In team-by-team virtual calls with players this week, National Basketball Players Association executive director Michele Roberts said the "overwhelming" sentiment has been that "they really want to play" and resume the 2019-20 NBA season, most likely in late July at Disney's ESPN Wide World of Sports in Orlando, Florida.
"It's time. It's time," Roberts told ESPN. "It's been two and a half months of, 'What if?' My players need some level of certainty. I think everybody does."
Roberts said she plans to speak with players on all 30 teams over the next week and gauge their reaction to the NBA's plans for reopening, providing as many details as possible about how the league will seek to mitigate their risk of contracting the coronavirus, first at training camps and then at the 228-acre resort in Orlando.
A joint task force between the NBA and the players' union has been negotiating plans for a resumption of the NBA's season, which has been suspended indefinitely since March 11, when Utah Jazz center Rudy Gobert tested positive for COVID-19.
ESPN's Adrian Wojnarowski and Zach Lowe reported last week that teams were expecting the league to issue guidelines for a resumption of play by June 1. The NBA's board of governors has a meeting this Friday that is expected to provide further clarity on plans to return.
Roberts believes that the union will be able to give feedback on those plans soon after the league issues those new guidelines because of the collective bargaining that has already taken place via the joint task force, and the virtual calls she is holding with each team this week.

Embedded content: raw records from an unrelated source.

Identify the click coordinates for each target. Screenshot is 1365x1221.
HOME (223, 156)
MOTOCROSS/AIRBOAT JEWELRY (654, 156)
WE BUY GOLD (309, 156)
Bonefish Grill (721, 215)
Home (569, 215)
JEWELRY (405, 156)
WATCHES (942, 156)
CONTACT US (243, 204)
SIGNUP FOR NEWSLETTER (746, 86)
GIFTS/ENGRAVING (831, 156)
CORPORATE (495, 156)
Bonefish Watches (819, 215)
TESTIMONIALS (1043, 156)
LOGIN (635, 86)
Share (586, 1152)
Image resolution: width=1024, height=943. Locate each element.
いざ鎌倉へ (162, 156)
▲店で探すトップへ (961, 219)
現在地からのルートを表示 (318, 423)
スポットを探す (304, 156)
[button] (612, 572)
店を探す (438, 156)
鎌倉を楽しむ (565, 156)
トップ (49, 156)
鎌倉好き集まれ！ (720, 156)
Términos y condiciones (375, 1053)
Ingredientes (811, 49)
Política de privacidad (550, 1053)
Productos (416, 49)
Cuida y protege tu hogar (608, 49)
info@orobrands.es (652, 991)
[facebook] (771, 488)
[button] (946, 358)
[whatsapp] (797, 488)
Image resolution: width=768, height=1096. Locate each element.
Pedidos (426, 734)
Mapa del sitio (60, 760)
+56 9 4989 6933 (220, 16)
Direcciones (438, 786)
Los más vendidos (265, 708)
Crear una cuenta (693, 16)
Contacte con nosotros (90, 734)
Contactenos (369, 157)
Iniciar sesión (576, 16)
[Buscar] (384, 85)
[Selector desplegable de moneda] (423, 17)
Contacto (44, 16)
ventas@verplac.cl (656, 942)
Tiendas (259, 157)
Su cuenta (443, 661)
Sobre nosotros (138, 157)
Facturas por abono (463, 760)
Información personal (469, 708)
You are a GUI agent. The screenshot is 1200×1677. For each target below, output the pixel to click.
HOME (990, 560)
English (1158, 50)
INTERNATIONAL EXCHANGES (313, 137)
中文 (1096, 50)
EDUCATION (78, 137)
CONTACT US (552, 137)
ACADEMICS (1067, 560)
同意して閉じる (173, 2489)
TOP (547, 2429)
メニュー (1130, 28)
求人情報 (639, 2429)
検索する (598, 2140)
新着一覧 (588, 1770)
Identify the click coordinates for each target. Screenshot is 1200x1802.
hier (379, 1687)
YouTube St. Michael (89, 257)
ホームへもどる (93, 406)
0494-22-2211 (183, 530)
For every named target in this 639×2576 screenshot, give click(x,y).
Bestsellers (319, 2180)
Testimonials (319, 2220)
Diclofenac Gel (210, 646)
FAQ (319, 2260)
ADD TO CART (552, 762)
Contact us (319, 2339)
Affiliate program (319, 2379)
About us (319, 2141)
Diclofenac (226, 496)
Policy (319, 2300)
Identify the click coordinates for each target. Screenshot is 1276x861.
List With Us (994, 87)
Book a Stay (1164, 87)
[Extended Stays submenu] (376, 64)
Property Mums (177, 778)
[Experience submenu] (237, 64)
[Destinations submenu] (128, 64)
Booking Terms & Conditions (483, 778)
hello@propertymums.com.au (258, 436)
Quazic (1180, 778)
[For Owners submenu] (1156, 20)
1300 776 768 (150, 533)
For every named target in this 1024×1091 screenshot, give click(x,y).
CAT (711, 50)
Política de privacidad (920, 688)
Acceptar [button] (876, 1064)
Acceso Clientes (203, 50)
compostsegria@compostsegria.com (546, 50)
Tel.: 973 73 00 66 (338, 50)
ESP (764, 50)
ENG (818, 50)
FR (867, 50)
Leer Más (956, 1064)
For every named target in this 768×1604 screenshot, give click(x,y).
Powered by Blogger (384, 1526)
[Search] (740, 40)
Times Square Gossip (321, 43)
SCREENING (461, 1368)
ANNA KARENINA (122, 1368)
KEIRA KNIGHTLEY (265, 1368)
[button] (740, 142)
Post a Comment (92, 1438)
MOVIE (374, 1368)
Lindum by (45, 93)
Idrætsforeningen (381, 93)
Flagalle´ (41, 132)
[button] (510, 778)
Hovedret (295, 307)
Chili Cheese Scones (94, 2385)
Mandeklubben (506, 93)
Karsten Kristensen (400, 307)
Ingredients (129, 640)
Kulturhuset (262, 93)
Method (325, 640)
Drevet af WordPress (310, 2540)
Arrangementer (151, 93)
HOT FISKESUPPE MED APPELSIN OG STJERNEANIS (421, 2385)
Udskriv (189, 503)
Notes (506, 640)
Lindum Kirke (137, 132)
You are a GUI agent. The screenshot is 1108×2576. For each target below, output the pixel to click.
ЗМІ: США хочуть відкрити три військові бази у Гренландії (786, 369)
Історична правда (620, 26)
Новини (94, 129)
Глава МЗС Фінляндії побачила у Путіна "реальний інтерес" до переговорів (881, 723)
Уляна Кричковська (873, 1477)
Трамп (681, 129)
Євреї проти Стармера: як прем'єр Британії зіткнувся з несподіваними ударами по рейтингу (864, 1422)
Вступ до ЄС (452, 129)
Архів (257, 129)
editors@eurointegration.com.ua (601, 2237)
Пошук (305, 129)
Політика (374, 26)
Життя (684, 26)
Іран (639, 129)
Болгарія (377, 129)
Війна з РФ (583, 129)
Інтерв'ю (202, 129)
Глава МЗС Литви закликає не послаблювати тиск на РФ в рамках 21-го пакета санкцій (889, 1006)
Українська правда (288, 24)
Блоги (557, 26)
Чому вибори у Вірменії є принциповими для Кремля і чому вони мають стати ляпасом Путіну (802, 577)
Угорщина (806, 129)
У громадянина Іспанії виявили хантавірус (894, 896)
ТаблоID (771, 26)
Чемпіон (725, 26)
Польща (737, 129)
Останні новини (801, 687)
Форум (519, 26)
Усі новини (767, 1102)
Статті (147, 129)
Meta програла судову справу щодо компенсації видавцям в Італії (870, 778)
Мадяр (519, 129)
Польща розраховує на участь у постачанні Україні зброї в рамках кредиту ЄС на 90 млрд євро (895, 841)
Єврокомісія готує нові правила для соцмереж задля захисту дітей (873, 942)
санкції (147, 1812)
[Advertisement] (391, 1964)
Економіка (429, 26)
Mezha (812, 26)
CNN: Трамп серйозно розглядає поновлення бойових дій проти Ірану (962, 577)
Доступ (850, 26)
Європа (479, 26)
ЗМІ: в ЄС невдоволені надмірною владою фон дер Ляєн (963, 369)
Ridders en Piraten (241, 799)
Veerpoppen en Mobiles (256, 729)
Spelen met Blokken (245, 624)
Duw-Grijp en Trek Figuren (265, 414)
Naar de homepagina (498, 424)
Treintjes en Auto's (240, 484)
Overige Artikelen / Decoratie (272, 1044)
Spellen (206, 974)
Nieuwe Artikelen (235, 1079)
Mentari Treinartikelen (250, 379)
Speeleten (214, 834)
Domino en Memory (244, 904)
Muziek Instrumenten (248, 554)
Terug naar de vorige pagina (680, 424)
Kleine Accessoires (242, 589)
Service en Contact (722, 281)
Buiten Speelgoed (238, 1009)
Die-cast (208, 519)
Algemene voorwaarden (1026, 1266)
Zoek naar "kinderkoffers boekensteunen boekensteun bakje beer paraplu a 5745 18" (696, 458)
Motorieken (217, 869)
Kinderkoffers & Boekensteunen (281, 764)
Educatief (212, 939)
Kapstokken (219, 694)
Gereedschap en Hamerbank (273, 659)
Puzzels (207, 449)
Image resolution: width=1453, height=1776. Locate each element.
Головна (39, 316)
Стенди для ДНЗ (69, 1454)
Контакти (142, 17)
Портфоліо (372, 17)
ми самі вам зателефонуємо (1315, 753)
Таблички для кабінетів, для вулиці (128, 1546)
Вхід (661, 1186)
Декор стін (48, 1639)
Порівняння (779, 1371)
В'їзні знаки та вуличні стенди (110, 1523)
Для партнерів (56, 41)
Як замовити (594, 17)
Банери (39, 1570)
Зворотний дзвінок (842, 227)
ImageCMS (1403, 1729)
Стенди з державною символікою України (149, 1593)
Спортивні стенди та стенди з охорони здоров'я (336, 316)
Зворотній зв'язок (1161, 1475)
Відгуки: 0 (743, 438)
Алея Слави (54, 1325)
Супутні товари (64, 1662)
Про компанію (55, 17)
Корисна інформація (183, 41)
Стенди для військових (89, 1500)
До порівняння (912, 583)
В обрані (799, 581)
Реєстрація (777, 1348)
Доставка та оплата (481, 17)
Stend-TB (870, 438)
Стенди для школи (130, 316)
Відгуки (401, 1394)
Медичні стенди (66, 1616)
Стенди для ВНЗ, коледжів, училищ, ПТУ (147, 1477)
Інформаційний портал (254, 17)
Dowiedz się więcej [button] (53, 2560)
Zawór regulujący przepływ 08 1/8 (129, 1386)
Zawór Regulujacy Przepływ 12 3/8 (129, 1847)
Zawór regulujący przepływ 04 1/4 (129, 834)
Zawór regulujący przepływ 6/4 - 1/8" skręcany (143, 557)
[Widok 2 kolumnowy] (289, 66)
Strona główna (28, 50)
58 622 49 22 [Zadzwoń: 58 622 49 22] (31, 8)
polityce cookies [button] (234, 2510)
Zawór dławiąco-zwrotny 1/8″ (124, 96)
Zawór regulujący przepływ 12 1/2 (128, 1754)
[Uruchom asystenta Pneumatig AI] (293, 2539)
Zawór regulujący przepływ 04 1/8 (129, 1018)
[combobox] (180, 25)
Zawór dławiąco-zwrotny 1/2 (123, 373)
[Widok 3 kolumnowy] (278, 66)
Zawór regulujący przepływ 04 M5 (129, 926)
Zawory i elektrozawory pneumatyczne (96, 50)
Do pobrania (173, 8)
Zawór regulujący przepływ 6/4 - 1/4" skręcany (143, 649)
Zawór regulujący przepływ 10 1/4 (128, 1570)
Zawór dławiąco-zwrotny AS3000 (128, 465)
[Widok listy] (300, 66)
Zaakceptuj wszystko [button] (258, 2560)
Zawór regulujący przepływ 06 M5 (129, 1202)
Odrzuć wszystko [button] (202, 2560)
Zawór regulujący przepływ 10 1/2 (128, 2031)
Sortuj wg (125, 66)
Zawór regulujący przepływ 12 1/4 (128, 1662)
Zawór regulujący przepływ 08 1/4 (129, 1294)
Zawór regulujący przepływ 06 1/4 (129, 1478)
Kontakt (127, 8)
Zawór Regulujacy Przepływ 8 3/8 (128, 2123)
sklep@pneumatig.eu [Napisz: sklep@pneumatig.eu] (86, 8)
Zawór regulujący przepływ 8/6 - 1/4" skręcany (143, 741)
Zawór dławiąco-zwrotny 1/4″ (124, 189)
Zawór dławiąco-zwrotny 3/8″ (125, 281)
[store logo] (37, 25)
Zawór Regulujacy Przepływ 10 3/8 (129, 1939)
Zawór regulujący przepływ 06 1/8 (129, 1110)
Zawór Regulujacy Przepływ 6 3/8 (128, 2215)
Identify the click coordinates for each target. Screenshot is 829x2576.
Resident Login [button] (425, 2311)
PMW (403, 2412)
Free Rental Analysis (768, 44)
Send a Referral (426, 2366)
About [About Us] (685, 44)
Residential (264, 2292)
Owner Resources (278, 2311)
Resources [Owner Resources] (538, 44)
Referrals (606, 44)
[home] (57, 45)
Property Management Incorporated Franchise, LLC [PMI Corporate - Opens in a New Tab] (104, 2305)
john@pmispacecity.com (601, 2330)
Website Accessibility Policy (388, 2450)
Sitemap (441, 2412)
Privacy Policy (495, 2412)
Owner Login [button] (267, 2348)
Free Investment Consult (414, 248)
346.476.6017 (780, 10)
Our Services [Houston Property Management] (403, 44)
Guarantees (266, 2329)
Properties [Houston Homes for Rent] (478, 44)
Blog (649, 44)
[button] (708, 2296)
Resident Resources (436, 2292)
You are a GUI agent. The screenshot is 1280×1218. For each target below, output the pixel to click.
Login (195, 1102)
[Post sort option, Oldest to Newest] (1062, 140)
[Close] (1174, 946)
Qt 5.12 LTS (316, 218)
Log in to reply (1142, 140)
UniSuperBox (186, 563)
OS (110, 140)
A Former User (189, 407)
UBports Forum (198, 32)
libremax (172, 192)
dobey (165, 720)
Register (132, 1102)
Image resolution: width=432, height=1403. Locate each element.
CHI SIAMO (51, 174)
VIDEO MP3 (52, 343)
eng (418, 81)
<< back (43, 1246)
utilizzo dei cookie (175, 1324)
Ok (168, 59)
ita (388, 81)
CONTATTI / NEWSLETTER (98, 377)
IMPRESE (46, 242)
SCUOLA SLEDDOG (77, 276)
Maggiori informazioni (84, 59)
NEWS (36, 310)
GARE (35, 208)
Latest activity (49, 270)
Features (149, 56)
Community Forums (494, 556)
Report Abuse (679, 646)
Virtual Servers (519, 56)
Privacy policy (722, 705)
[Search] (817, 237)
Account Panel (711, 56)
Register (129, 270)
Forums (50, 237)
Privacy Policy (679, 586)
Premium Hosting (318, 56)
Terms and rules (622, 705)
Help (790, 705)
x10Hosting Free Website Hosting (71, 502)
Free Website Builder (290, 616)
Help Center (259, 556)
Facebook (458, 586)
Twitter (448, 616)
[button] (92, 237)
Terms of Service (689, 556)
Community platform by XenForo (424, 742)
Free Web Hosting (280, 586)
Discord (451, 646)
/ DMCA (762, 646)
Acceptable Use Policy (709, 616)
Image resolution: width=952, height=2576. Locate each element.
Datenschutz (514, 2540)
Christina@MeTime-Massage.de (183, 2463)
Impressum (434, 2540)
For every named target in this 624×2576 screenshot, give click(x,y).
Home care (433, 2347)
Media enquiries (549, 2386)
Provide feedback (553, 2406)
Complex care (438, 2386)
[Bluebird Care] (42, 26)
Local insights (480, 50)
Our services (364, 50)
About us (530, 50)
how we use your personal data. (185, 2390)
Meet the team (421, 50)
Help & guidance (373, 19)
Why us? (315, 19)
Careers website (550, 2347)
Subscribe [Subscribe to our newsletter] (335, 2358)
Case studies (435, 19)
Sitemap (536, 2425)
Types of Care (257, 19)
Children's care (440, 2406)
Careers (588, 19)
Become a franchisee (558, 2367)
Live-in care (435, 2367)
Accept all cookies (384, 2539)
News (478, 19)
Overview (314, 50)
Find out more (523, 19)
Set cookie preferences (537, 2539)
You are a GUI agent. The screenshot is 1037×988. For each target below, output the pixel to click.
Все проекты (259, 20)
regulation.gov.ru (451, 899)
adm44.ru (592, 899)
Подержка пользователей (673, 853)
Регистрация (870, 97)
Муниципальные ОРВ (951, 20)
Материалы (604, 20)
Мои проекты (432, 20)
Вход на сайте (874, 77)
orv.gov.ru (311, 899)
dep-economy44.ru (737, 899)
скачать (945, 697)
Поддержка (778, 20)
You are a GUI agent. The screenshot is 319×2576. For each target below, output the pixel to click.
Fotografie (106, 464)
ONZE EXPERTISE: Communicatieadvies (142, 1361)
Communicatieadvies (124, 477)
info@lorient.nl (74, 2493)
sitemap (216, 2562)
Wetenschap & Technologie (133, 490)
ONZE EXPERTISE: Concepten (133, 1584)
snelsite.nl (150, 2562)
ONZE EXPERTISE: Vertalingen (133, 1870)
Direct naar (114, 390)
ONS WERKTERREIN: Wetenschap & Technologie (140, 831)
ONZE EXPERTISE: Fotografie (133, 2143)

As such, she explained, the players' association does not necessarily need to hold a vote on the league's plans.
"If we thought we needed a vote, we would. If we're ratifying a CBA, we need a vote," she said. "But our preferred method is talking to people or just having them talk to us. Then if we get a sense of what the sentiment is then we can move forward. We talk to our players and figure it out."
Roberts said she has been encouraging the league to provide as much detail as it can now, so that players can react quickly to those plans instead of the drawn-out process that has stalled Major League Baseball's return.
"Let's just get it out there, because our guys need to know," she said. "Certainty will be good. But the players really want to play."